Understandably, my post was greeted with disdain by Chef and Puppet masters as something written by an ignorant business manager, who's unlikely to know anything about being a developer, and doesn't know how things work in the "real" world.
Here's how we were bitten by this very same problem yesterday:
We use our idempotent configuration management (not Chef or Puppet but close enough) scripts to install Redis on servers for our customers. These scripts have been working for around 3 years on 8 cloud providers but yesterday they stopped working on DigitalOcean, causing havoc with many of our deployments.
After further investigation, it turned out that DigitalOcean updated their based images and the new images didn't include an
/opt folder anymore.
You might say: Aha! You should have done a
mkdir -p /opt in your scripts. Or perhaps used your own verified base images, instead of the latest ones from DigitalOcean... Yes you would be right saying that and we've changed what we had control over to make sure this doesn't happen again.
As much of a fan of defensive programming as I am, I can see (and have seen) enough cases of unknown, unforeseen and unpredictable cases that cause exactly these issues in real world examples. In a business environment with deadlines, you always draw a line were you think it's reasonable enough to assume something from a third party involved. This could be a directory on a disk, or availability of power and network connections. Either way, you're assuming state and working on that basis.

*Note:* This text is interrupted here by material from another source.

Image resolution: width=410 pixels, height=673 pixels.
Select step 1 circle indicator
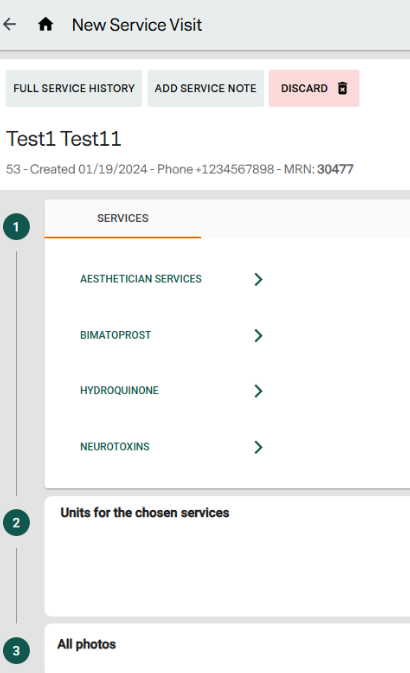click(16, 227)

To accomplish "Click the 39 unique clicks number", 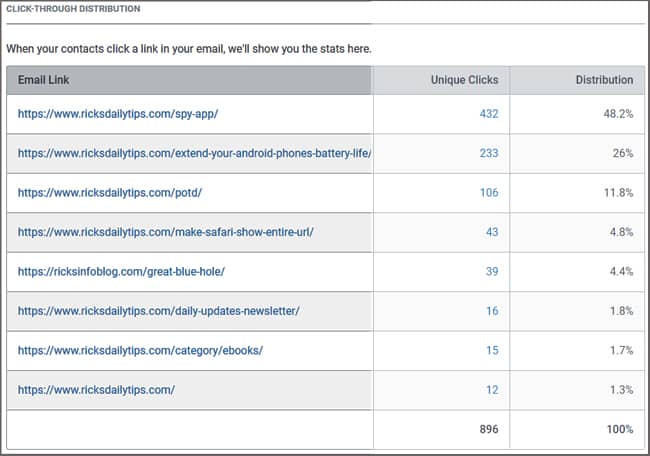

As the number of components and third parties involved grows, so do your assumptions and their probability of them being wrong. Any tool that's built to work based on existence of these assumptions, is going to be less and less useful as you bring in more and more external entities to the party.
I just wish we could use Cloud 66 for everything we do! Unfortunately bootstrapping is sometimes not possible when it defies the laws of physics!